Die Idee wurde von Verkehrsminister George Santoro auf einer Roadshow an der Börse B3 in São Paulo vorgestellt. Durch diese Verbindung könnten Produzenten Zugang zu bis zu vier strategisch wichtigen Häfen erhalten: Barcarena (Bundesstaat Pará), Itaqui (Maranhão), Pecém (Ceará) und Suape (Pernambuco). Ziel ist es, die Exportmöglichkeiten zu erweitern und Engpässe zu reduzieren, die derzeit die brasilianischen Transportkosten in die Höhe treiben.

Nach Angaben der Regierung würde die neue Strecke direkt der Region Matopiba zugutekommen. Dieses Gebiet umfasst die landwirtschaftlichen Zonen der Bundesstaaten Maranhão, Tocantins, Piauí und Bahia und hat sich zu einer der größten Agrarfronten Brasiliens entwickelt. Das Verkehrsministerium betont, dass das schnelle Produktionswachstum in der Region Zentral-West (insbesondere im Bundesstaat Mato Grosso) neue Logistiklösungen erfordert. Derzeit müssen viele Güter über 2.000 Kilometer zurücklegen, um einen Hafen zu erreichen. Die neue Eisenbahnintegration soll diese Kosten senken, die Wettbewerbsfähigkeit steigern und brasilianische Exporte effizienter machen.

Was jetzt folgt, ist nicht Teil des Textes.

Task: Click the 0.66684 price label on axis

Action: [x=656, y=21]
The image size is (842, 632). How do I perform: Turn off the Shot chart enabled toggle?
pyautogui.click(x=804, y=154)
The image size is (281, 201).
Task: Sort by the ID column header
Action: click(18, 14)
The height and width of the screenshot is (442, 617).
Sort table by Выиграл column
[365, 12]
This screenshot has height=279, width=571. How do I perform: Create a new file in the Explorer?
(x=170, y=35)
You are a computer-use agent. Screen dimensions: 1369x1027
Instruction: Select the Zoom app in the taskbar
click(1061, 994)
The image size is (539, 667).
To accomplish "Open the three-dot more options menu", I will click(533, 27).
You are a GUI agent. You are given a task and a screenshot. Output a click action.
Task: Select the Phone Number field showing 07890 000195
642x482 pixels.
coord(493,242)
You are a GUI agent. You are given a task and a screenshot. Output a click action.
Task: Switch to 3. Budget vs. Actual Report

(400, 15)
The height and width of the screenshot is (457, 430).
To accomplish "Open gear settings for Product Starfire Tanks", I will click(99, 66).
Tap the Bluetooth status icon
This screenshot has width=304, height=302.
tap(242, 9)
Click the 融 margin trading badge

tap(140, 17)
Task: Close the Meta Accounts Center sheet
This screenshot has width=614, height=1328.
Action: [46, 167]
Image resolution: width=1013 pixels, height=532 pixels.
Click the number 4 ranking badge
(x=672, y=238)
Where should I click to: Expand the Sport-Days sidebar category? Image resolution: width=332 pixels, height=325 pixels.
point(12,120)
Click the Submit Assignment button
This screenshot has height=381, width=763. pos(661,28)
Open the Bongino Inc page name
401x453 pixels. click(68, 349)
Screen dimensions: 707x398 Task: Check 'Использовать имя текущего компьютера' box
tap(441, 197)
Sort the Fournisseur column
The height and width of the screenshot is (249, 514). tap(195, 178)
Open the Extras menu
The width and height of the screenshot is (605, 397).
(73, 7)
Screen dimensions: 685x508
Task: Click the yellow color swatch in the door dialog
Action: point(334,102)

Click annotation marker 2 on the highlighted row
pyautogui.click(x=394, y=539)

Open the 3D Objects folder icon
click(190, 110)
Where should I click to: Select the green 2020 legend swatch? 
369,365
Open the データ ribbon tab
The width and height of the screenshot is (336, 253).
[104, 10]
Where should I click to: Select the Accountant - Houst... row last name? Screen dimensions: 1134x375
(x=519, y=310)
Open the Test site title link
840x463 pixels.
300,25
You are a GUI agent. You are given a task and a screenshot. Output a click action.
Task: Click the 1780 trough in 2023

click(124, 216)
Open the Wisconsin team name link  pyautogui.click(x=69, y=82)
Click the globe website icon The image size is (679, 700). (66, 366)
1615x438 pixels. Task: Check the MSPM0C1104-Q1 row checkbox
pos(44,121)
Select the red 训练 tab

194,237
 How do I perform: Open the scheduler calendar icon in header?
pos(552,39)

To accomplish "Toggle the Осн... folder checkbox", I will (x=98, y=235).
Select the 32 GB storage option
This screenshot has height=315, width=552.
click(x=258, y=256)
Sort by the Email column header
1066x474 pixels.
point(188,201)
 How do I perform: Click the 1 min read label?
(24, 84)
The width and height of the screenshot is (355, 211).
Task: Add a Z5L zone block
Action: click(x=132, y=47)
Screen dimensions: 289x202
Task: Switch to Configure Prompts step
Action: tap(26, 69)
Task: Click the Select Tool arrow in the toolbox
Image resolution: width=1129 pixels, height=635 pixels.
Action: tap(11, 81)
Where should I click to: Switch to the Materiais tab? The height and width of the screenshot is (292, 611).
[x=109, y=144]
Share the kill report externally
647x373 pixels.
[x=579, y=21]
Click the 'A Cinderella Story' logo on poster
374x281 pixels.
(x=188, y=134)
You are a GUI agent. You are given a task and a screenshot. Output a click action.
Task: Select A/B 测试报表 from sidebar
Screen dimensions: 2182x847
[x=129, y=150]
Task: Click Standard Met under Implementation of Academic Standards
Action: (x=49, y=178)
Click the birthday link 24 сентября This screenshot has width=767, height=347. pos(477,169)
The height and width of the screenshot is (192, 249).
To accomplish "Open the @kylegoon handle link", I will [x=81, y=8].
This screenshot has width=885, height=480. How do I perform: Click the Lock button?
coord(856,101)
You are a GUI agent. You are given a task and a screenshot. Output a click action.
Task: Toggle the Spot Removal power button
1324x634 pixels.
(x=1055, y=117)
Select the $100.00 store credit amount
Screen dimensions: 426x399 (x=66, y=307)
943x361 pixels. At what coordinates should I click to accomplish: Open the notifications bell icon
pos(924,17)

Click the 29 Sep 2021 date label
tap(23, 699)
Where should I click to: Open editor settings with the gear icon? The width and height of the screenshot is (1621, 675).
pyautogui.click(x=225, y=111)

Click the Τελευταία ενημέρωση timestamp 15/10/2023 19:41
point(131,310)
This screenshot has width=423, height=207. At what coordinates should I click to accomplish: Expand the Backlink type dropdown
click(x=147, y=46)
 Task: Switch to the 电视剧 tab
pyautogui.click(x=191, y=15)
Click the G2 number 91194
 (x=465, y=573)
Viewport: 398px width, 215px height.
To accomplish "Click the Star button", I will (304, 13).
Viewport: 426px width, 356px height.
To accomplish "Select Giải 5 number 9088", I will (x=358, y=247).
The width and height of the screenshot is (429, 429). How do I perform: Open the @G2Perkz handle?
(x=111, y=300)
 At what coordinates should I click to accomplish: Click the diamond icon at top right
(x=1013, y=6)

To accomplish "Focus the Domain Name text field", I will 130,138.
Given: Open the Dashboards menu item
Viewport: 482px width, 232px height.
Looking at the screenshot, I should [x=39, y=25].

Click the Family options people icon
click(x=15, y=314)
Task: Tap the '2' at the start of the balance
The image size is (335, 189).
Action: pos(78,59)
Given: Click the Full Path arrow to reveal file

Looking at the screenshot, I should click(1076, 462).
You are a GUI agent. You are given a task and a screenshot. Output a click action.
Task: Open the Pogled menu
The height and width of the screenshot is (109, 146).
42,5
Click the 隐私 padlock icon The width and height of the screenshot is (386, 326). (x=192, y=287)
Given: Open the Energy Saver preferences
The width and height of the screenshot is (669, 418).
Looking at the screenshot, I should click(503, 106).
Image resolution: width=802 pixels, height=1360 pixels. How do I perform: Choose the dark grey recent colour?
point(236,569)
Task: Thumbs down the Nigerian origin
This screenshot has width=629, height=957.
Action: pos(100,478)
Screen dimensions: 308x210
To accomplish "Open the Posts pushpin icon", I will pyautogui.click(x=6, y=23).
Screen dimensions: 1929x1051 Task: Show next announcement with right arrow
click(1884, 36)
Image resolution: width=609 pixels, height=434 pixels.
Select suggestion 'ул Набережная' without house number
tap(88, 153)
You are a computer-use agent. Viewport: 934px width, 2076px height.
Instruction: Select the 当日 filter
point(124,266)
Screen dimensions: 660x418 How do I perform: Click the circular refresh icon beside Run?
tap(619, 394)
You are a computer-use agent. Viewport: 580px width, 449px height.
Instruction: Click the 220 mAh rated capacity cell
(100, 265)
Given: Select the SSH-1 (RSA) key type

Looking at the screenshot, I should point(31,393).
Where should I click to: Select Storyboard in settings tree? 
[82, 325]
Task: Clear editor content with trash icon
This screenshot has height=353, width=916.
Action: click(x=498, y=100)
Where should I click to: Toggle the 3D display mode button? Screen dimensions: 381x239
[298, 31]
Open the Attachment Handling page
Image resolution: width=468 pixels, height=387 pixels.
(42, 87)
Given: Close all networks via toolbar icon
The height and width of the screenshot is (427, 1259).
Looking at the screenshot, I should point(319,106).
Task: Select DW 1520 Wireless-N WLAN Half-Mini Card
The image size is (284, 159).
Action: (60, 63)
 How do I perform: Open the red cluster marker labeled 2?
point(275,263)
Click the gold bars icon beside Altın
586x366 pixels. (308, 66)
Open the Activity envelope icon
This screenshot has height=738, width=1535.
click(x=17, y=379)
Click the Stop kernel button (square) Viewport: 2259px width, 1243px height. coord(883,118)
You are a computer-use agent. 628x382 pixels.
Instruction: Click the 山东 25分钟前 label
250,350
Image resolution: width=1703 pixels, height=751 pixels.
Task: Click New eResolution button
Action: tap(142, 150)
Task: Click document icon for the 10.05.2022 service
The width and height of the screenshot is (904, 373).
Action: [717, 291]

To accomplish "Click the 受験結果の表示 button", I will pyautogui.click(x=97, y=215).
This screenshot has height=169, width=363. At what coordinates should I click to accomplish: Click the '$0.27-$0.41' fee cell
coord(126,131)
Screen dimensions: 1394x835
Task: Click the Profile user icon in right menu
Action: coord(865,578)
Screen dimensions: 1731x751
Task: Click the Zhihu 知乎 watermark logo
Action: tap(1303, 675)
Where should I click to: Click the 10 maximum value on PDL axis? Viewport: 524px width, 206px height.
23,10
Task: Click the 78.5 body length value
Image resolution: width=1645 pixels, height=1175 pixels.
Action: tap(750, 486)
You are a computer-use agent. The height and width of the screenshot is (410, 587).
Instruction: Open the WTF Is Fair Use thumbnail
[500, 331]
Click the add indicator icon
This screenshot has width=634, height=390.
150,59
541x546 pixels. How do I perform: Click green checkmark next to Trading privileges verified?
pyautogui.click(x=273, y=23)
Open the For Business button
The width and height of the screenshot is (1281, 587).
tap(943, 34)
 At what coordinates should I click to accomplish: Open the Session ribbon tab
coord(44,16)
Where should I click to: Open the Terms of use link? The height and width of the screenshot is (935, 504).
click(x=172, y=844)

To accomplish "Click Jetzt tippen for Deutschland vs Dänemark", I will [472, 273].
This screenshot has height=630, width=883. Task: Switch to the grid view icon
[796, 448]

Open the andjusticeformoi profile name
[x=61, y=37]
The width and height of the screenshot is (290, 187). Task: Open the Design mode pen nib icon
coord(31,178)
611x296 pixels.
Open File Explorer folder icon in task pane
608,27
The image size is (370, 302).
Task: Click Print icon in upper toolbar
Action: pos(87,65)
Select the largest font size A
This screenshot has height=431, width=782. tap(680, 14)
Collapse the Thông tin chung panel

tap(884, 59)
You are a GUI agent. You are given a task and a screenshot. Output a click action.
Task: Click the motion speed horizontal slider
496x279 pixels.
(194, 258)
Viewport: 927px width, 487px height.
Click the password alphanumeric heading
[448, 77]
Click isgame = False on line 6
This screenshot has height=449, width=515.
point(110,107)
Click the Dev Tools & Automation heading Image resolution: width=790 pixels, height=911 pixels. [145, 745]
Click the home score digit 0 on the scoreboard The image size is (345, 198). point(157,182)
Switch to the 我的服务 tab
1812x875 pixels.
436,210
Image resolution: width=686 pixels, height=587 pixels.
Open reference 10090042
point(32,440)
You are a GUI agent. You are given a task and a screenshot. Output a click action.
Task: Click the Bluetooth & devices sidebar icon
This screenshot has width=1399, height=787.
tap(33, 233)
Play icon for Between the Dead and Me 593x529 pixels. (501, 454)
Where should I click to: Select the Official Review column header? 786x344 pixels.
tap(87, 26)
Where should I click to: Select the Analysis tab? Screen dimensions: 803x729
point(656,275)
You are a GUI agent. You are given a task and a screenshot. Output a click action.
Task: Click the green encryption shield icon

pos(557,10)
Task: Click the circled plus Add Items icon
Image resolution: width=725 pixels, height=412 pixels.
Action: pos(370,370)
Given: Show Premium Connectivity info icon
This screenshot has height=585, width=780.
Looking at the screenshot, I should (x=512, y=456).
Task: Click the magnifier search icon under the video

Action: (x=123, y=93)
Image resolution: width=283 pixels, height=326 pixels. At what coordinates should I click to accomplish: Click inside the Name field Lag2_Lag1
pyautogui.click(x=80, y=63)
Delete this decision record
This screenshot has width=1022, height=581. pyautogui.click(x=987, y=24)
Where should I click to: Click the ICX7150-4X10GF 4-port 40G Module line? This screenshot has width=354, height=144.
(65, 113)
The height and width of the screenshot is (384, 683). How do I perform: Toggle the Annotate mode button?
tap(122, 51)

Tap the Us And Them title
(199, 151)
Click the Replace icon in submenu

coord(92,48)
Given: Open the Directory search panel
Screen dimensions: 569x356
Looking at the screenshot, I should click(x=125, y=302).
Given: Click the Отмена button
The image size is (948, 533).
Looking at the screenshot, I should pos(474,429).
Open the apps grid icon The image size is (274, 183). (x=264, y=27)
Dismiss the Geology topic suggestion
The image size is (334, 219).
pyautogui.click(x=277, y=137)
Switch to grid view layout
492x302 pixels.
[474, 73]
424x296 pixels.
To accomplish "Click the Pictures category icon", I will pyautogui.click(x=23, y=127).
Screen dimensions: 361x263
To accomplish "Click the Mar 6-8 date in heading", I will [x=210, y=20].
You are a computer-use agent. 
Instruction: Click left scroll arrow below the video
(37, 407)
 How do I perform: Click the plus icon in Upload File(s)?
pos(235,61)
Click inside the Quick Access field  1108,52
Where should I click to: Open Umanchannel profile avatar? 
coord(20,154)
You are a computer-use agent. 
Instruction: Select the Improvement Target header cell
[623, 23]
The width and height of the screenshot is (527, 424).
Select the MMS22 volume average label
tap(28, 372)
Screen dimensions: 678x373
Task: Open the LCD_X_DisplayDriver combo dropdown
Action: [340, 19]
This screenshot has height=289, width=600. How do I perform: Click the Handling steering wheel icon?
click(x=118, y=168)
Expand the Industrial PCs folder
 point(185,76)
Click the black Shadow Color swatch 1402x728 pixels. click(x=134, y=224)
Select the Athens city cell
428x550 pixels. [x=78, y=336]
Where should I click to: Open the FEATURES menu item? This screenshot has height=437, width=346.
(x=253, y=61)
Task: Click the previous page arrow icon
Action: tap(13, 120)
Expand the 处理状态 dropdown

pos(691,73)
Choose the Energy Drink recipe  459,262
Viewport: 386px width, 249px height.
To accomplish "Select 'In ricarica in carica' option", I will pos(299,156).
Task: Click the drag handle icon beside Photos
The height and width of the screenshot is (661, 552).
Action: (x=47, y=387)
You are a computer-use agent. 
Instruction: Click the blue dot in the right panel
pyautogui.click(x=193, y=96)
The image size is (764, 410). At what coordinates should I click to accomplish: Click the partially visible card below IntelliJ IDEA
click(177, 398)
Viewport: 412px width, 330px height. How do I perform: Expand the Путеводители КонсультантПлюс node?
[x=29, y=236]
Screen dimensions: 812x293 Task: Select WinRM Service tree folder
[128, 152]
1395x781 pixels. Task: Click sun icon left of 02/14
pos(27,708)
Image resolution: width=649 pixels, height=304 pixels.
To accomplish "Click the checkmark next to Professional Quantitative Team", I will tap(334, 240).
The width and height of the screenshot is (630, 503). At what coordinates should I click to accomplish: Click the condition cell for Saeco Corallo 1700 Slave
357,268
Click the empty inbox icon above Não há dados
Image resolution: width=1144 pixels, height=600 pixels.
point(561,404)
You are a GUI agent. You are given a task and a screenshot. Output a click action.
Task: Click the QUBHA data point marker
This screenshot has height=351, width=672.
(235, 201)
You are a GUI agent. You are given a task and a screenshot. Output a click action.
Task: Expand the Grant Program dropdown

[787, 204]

Während der Veranstaltung präsentierte die Regierung ein Eisenbahninvestitionsportfolio mit einem geplanten Volumen von 160 Milliarden Real sowie acht neue Eisenbahnversteigerungen. Unter Berücksichtigung von Betriebs- und Umsetzungsfaktoren könnte dieses Paket einen Umschlag von rund 600 Milliarden Real in der gesamten nationalen Logistikkette bewirken. Für die Landwirtschaft ist der Fortschritt dieser Projekte, insbesondere der Transnordestina-Bahn, ein wichtiger Schritt zur Senkung der sogenannten „Brasilien-Kosten", insbesondere beim Transport von Massengütern wie Soja, Mais, Baumwolle und Sojaschrot.